In a story for The Daily Yonder, a new research report highlights the growth of food insecurity in Native American tribes across the United States.
Reimagining Hunger Responses in Times of Crisis: Insights from Case Examples and a Survey of Native Communities’ Food Access During COVID-19, created by the Native American Agriculture Fund (NAAF), the Food Research & Action Center (FRAC), and the Indigenous Food and Agriculture Initiative (IFAI) at the University of Arkansas shows that almost 50% of the surveyed individuals did not have enough food during the COVID-19 pandemic, or not enough money to buy more when food supplies ran out.
From the story: “This survey illuminated existing issues of food insecurity, insufficient food access, and how those were exacerbated by the pandemic,” said Toni Stanger-McLaughlin (Colville), CEO of Native American Agriculture Fund, in an email interview with The Daily Yonder. “Indian Country is the rural of rural and with limitations due to poor infrastructure, we saw disruptions in the food supply chain relating to transportation, processing and packaging.”

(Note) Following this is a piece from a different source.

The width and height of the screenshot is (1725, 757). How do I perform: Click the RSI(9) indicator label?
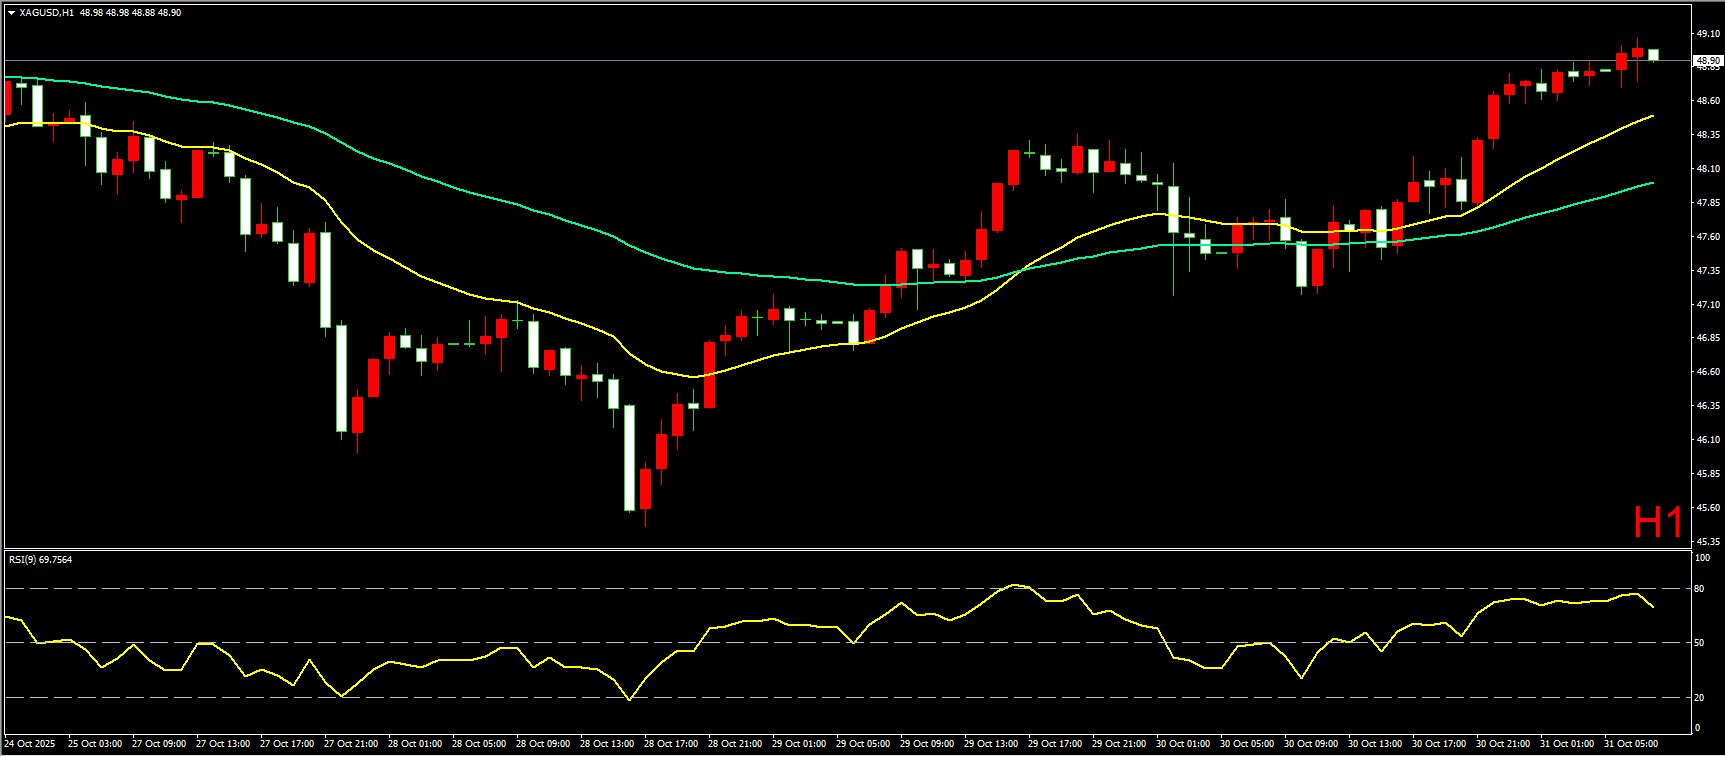pyautogui.click(x=40, y=560)
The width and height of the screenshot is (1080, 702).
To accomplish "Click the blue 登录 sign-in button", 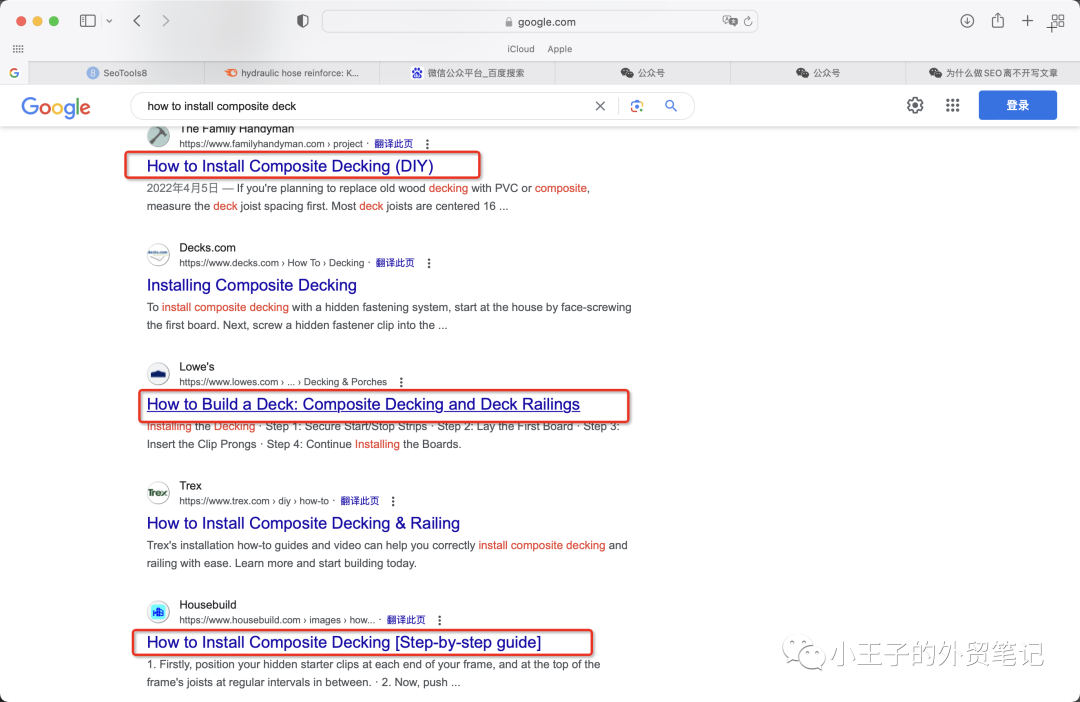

Stanger-McLaughlin said food assistance was at times delayed to rural tribal communities because tribal governments are not listed as eligible administrators for some commodity programs.
“Also, because tribal producers are not always eligible to sell into these food commodity programs, food is not regional and is transported from across the country. By the time it does arrive, at times it is spoiled, and it is required to accept that food before they are able to file a report of that spoiled food. As a result food does not get into the hands of the tribal members that need it,” she said.”
But there are efforts to diminish supply-chain issues. The Osage Nation built a new meat-packing plant during the pandemic to help tribe members access more meat products, and the NAAF, FRAC and IFAI recommend that local lawmakers invest in and support tribal agricultural production.